Y’all, I couldn’t buy that forgiveness. I couldn’t buy that redemption from my difficult, beloved daughter at the end of a crappy day. I melted, tears dripping into her hair, thankful beyond words for the most perfect example of “forgive and forget”. She reminded me that though I fail, I’m still her mama, and she still wants and needs my love.

Just like her forgiveness, I also needed forgiveness for a failed day. My sin was so heavy, weighing on my mind and my heart, and my guilt was even worse. I needed a forgiving Father to smile and nod and tell me He still loved me, too. I hit my knees at the end of that day, begging Him to drag me out of the rut I couldn’t get out of on my own, begging for a reset of my attitude. He comes through, y’all. If you let Him, He comes through. It’s not easy, and often, it’s not pretty. But He comes through.

5 Predictions About Life With 3 Kids

This post also appeared on My Big Jesus!
As I’m down to my last couple of weeks before baby #3 arrives, I am forced to think of what life will be like when he gets here. With a 3 year old, a 1 1/2 year old, and a newborn, I think it’s safe to say craziness is about to ensue. Here are a few more predictions of what might be happening:

There will be an (obvious) increase in laundry. I already do approximately one load per day with the four of us. That doesn’t necessarily mean that I do one complete load every single day… it often means I do five loads in one day, and take a few days off. But it would seem as though adding a person (no matter how tiny) will make it even more so. For instance, if this kid is like my other two, there will be one more swaddle per day to wash, and that’ll basically be an entire load a week of just swaddles. Sheesh.

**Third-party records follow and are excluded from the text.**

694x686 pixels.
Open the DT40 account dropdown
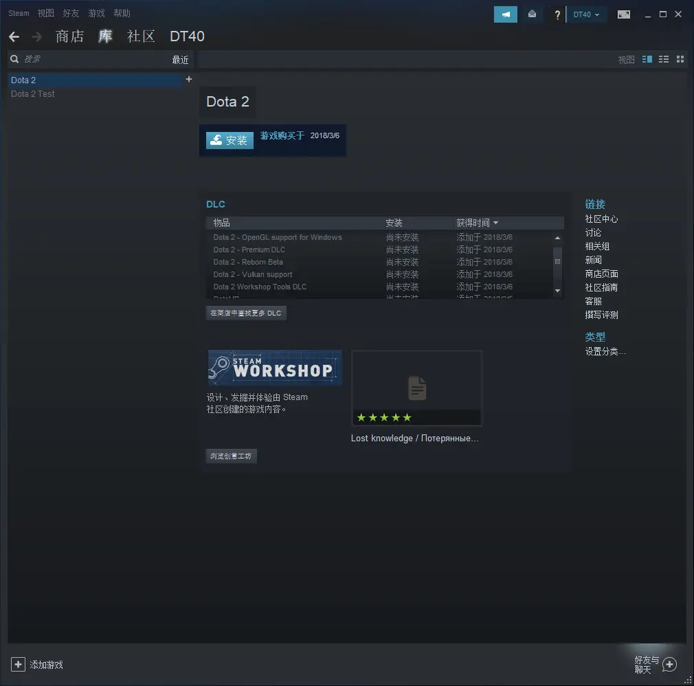(586, 14)
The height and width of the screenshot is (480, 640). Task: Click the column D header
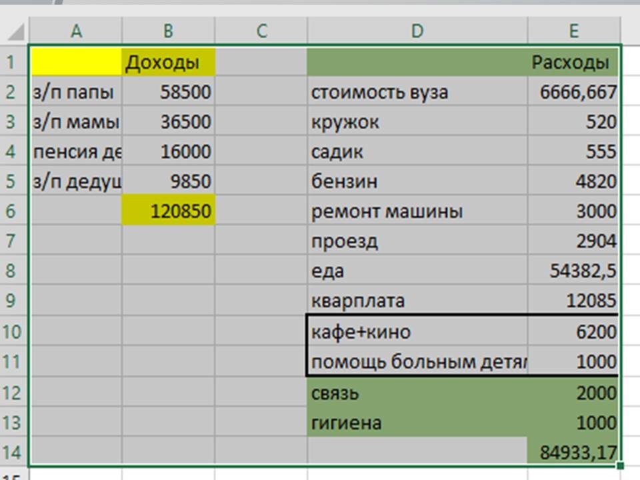click(417, 31)
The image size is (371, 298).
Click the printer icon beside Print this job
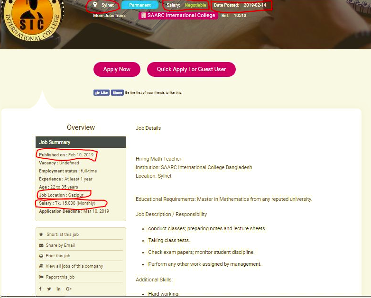pyautogui.click(x=41, y=256)
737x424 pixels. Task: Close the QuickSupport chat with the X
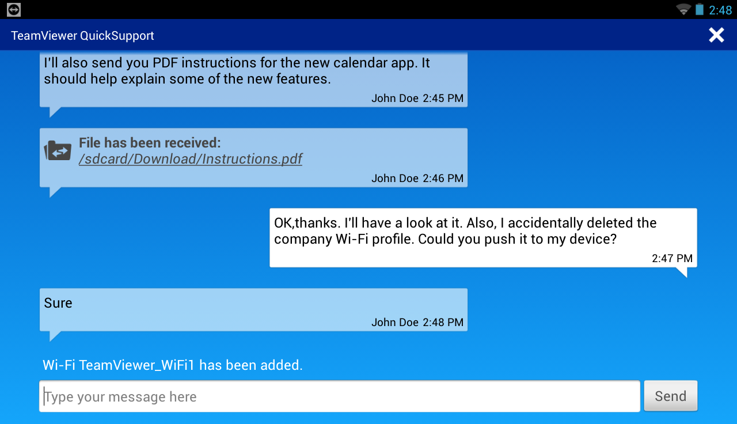716,35
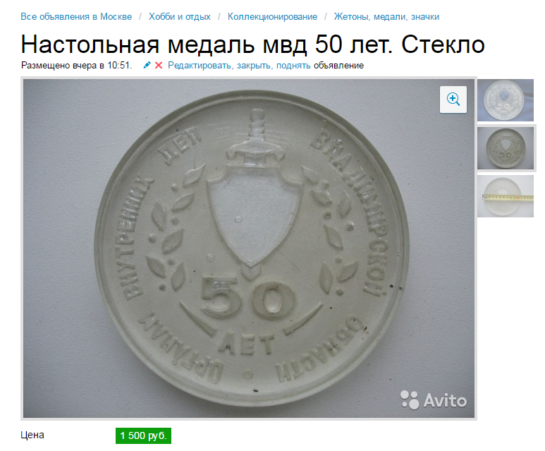The width and height of the screenshot is (545, 451).
Task: Click the Avito logo watermark
Action: [433, 400]
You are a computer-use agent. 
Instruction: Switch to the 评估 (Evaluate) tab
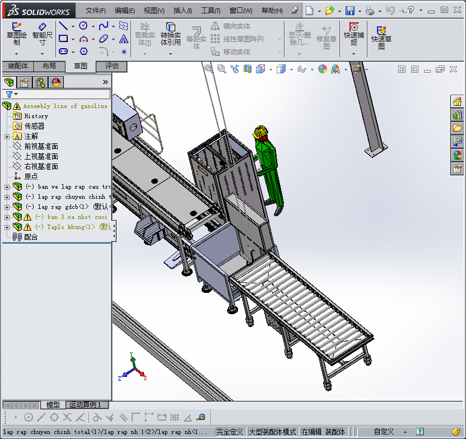tap(112, 66)
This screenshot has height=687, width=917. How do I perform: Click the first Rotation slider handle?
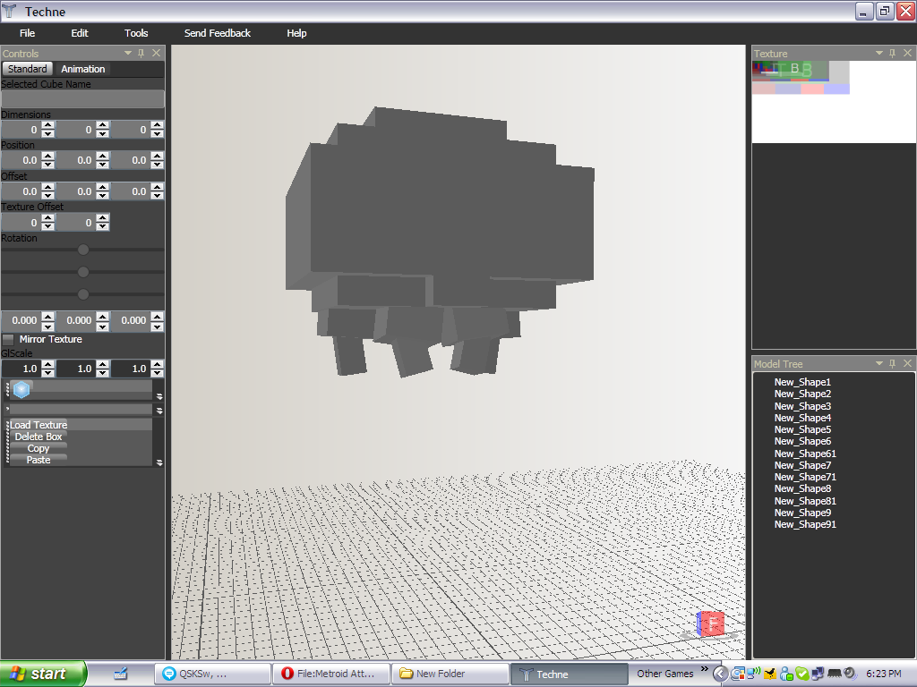(x=83, y=250)
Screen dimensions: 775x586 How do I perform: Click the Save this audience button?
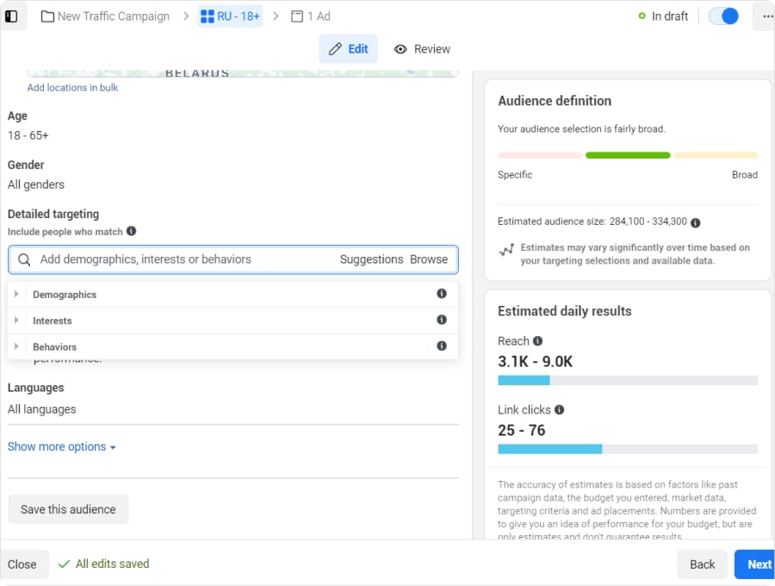click(x=68, y=509)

There will be fewer showers/baths. I’m guessing I’ll cheat on the kids’ bedtime routine some nights (usually we do baths just before bed) and take baths out of the equation. I probably won’t shower as often, due to another person clinging to me. All around, that’s some water saved (that we’ll use on laundry).

We will be eating more takeout. What can I say? It’s just easier. Am I right? We can try to keep it healthy… you know… takeout salad and such.

I will be (even more) forgetful. I’m fully prepared to enter into the stage of “Did I brush my teeth today?” and “I thought I put my car keys right here!” and “When exactly is the last time I shaved my legs?” This pregnancy has been an indicator of that. It happens a little more with every kid, they say (at least I think they do). Pregnancy brain is nothing to joke about, but when I’m keeping up with three younguns, I just can’t be surprised that I’m still looking for the… for the… well, for whatever it is I’m always losing.

My heart will be too full to describe. Y’all, I already know this one is true. I’m already full-to-bursting with love for these little guys, so I can’t imagine what meeting the next one will do. I may just explode with happiness! You know, after I remember where I keep the coffee cups and wade my way through the umpteenth load of laundry. Love. It’ll all be about love.